Problems in the 150s

When I say problems in the 150s, I don’t mean mis-shelved books or a need for some weeding.  No, the problems are the topics covered.  When I first hit the 150s and started looking, I groaned (inwardly) about what on earth I was going to find to read.  There were books on how to get along with difficult people, how to convince others to do what you want, how to get over your childhood traumas, plus loneliness, suicide, grieving, and a whole host of other heavy topics.

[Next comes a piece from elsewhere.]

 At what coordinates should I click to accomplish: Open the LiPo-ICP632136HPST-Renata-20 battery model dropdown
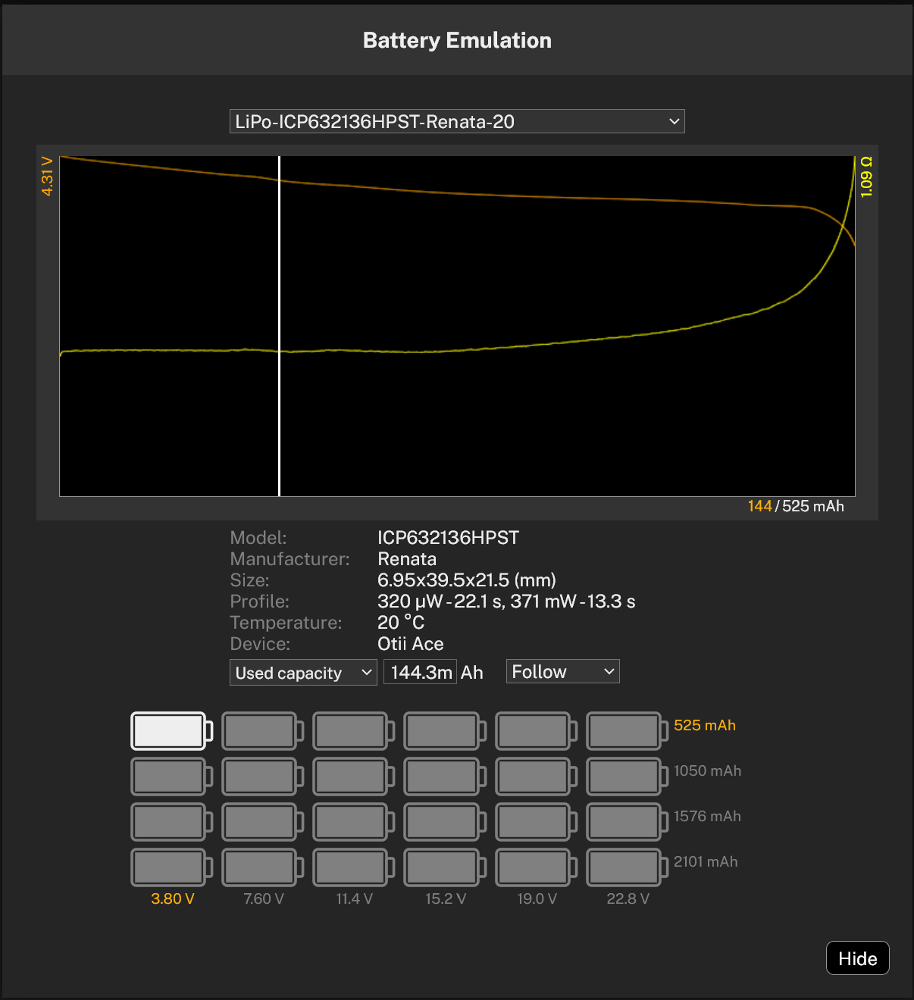pyautogui.click(x=457, y=120)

As I looked, though, I started to find books that I was genuinely interested to read, and eventually even had to pare my stack down to just three.  That was when I realized something important about this experiment: if there are enough books (maybe 100 linear feet of 150s), I can always find something interesting; it’s when there’s a measly foot or two on the shelves (880s, 030s) that I really struggle.*

The contenders:

152.1 See What I’m Saying: The Extraordinary Powers of Our Five Senses, by Lawrence D. Rosenblum (2010).

155.92 Lonely: A Memoir, by Emily White (2010).

155.444 One and the Same: My Life as an Identical Twin and What I’ve Learned About Everyone’s Struggle to Be Singular, by Abigail Pogrebin (2009).

*It’s enough to make me want to start measuring shelves and posting the data….  Yes, I am my father’s daughter.